Parallel to all these systems, there are several projects that can facilitate the work undertaken by Hadoop, working in a complimentary way, so if you are going to learn Hadoop, you may want to check them out once you’ve got all the basics down. The most well-known of these projects are the following:

  • Drill – this is a Hadoop add-on that focuses on providing an interface for interactive analysis of the datasets stored in the Hadoop cluster. It often makes use of MapReduce to perform batch analysis on big data in Hadoop, and through Dremel it is capable of handling much larger datasets very fast. This is possible through its ability to scale to a very large number of servers (its design goal is at least 10000 of them), making it a good option if you plan to work with really big data. A good tool to look into, particularly if you plan to use Hadoop.
  • D3.js – short for Data Driven Documents, D3.js is an open source JavaScript library that enables you to manipulate documents that display big data. This collection of programs can create dynamic graphics using Web technologies (e.g., HTML5, SVG and CSS). Also, it provides many visualization methods such as chord diagrams, bubble charts, dendrograms and node-link trees. Due to the fact that it is open source, this list is constantly expanding. D3.js was designed to be very fast and compatible with programs across various hardware platforms. Although it may not replace a full-blown data visualization program (see subchapter 8.4), it is a good add-on to have in mind. D3.js was developed by Michael Bostock, a New York Times graphics editor.
  • Kafka – a messaging system originally developed at LinkedIn to serve as the basis for the social medium’s activity stream and operational data processing pipeline. Since then, its user base has expanded, encompassing a variety of different companies for various data pipeline and messaging uses. It is quite efficient and integrates well with the Hadoop ecosystem. It is run on Java across any operating system.
  • Julia – this is actually more of a data analysis tool, but it is designed to be run in a distributed computing environment such as Hadoop. It is robust, easy to use, similar to Matlab and R (see subchapter 8.3), and very fast. It’s a worthy add-on to the Hadoop suite and, if you are inclined towards programming, a good language to add to your programming skill-set.
  • Impala – a distributed query execution engine designed to run against data that is stored natively in Apache HDFS and Apache HBase. Developed by Cloudera, it focuses on databases and does not make use of MapReduce at all. This allows it to return results in real-time since it avoids the overhead of MapReduce jobs.

8.2 OOP Language

A data scientist needs to be able to handle an object-oriented programming (OOP) language and handle it well. Comparing the various OOP languages is beyond the scope of this book, so for the sake of example, Java will be discussed in this subchapter as it is well-known in the industry. Just like most OOP languages, Java doesn’t come with a graphical user interface (GUI), which is why many people prefer Python (which does come from its developers with a decent GUI). However, Java is very fast and elegant, and there is abundant educational material both online and offline. A typical Java program can be seen in Fig. 8.3.

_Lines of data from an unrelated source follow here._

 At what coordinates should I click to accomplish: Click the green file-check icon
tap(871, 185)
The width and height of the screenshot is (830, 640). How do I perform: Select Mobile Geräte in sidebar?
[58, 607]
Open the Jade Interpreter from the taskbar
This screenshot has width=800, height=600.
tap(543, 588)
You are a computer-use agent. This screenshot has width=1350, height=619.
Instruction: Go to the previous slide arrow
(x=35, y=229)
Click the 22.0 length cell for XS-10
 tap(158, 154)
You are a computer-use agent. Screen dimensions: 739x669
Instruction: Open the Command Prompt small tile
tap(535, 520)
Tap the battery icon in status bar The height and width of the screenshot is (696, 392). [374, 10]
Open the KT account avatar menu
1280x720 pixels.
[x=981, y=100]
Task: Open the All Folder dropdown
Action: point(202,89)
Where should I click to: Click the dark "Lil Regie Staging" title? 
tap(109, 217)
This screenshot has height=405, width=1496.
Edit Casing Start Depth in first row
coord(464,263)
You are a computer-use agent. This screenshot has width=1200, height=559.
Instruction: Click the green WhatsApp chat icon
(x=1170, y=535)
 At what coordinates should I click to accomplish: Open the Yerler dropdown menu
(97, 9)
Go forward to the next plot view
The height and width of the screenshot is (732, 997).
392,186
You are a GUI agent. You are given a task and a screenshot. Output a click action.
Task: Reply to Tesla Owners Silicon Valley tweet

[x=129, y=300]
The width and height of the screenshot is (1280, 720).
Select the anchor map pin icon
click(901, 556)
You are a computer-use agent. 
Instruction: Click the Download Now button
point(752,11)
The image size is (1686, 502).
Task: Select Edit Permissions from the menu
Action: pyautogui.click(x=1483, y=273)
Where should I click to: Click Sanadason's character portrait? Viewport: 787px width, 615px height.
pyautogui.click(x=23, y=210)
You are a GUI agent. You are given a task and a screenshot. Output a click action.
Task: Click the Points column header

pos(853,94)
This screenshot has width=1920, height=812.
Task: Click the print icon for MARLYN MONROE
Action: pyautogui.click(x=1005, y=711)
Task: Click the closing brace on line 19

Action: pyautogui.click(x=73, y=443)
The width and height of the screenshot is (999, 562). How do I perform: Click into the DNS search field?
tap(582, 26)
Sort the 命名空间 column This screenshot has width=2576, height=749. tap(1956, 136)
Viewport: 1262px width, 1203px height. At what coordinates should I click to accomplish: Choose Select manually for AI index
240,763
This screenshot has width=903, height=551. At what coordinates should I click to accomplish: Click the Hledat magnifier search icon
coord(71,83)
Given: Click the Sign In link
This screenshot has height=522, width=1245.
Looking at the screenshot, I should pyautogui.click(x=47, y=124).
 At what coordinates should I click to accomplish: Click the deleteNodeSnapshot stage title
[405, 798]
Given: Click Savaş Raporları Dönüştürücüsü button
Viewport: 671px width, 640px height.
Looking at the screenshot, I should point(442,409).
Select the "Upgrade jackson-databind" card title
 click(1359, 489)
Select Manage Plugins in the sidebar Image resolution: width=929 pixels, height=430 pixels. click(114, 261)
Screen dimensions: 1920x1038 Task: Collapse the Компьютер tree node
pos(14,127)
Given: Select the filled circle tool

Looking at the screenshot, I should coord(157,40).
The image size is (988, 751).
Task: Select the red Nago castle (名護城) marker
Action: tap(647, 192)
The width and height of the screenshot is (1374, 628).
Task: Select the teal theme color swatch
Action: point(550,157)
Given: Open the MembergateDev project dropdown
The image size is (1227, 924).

Fig. 8.3 A Typical Java program for determining if a year is a leap year. The program is viewed in an editor that recognizes Java code.

Note that the highlighting of certain words and lines is done by the editor automatically (though this is not always the case, e.g., when using Notepad). Also, spacing is pretty much optional and is there to facilitate the user of this script. Note that most programs tend to be lengthier and more complicated than this simple example, yet they usually can be broken down to simple components like the one shown here.

Programming can be soul-crushing if you need to allocate a lot of your time to writing the scripts (usually on a text editor like Notepad++ or Textpad). To alleviate this, several integrated development environments (usually referred to as IDEs) have been developed over the years. These IDEs provide an additional layer to the programming language, integrating its engine, compiler and other components in a more user-friendly environment with a decent GUI. One such IDE, particularly popular among Java developers, is Eclipse (see Fig. 8.4), which also accommodates several other programming languages and even data analysis packages like R.

Fig. 8.4 Screenshot of Eclipse Running Java. Eclipse is an excellent Java IDE (suitable for other programming languages as well).

Other OOP languages you may want to consider are:

  • C++ – an equally good language as Java, very popular and fast
  • Ruby – a powerful OOP language alternative
  • JavaScript – the web-based counterpart of Java
  • Python – a good OOP language, especially for beginners
  • C# – a popular language in the industry, developed by Microsoft

All of these are free and easy to learn via free tutorials (the IDE of the last one, Visual Studio, is proprietary software, however). Also, they all share some similarities, so if you are familiar with the basic OOP concepts, such as encapsulation, inheritance and polymorphism, you should be able to handle any one of them. Note that all of these programming languages are of the imperative paradigm (in contrast with the declarative/functional paradigm that is gradually becoming more popular). The statements that are used in this type of programming are basically commands to the computer for actions that it needs to take. Declarative/functional programming, on the other hand, focuses more on the end result without giving details about the actions that need to be taken.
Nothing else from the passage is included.